First, reference back to my first post on Domain Controller IP/Subnet changes. The nice thing about changing IP addresses on DCs in a larger environment, is that it’s actually easier. I have to keep this one quick for now, but will expand based on comments, which you all seem pretty good at leaving (and thank you!). Please, PLEASE refer back to the first post – this one is only an expansion on that one.
- Same as before: why are you changing IPs? In larger environments, I do this because of a physical move of just one site. If the networking team doesn’t have the new subnet up and routing, don’t start!
- Make sure the new site (if required) is set up in AD. If I’m moving DCs from one physical location to another, I will build a new site, rather than re-using the old one, because the new site often has better connectivity, so the site link costs are changing.
- Add the new IP to the DC you’re moving (DC01 for this). Same as before: don’t remove the old one, just add the new.

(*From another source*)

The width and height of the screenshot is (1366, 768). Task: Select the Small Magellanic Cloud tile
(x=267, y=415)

- On DC01, do the following to verify registration worked:
ipconfig /registerdns
Wait a few minutes.
nslookup
server DC01
set type=A
DC01.foobar.local
foobar.local
server DC02
DC01.foobar.local
foobar.local
The answers from DC01 and DC02 should be the same, with possibly different orders. The important thing is that the new IP address and the old IP address show up for both queries on both servers. - Shut down DC01, pack it up and move it. (Or just plug it into the new network.)

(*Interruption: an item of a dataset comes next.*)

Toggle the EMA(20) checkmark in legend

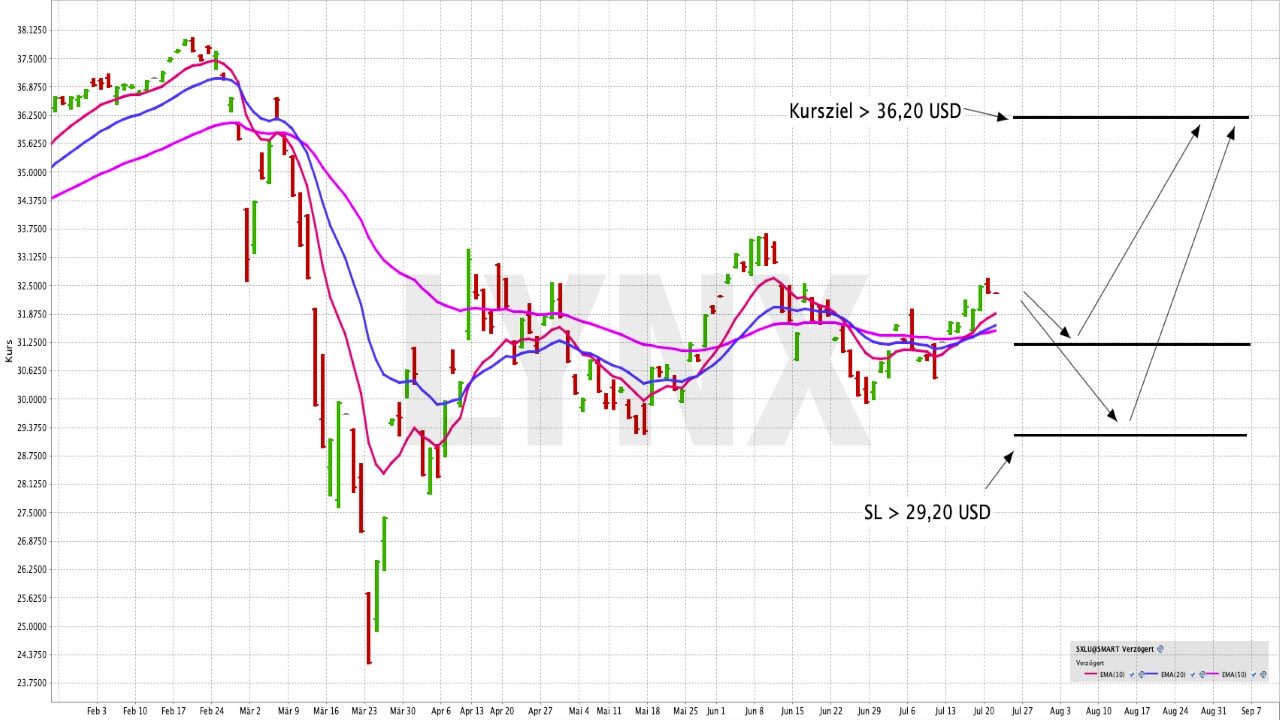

- Boot up, verify that DC01 has network connectivity, and that other systems can see that it has the new IP.
- If you haven’t, make the new IP primary (change order in Network settings), make sure the DNS and WINS servers are correct and reachable (Remember that Windows 2003 DNS should point to itself).
- Once verifying that AD is replicating across sites properly (up to 15 minutes in my experience), remove the old IP,
ipconfig /registerdns, and reboot. - When it comes back up re-verify that AD is still replicating, and you should be set.
I would point out that when doing a change this big to your environment, reviewing your AD replication, DNS forwarding, and WINS topology is a good idea.
2012-01-17 at 15:34
Hi Robert,
This article is great. I moved multiple 2003, and 2008 servers to newly remodeled building. I was told to give up existing IP addresses. I didn’t have enough time to build a new site, so I have to re-use the old DC. I will be configuring new servers next month.
Thanks!
2012-12-12 at 11:27
I know this is an old thread but…what if you are moving BOTH DC’s to a new subnet? Can I change both at the same time or do I need to move one, verify replication, and then move the other?
2012-12-12 at 11:52
The key is having both IP addresses working on the DC simultaneously long enough for DNS replication of the AD-integrated zones.
I have found that AD works much better if you always have 1 DC available somewhere in the network. If that server has 2 IPs, that’s not terrible, and better than no DCs online. I hope that helps. Did you read the followup article on multi-dc changes?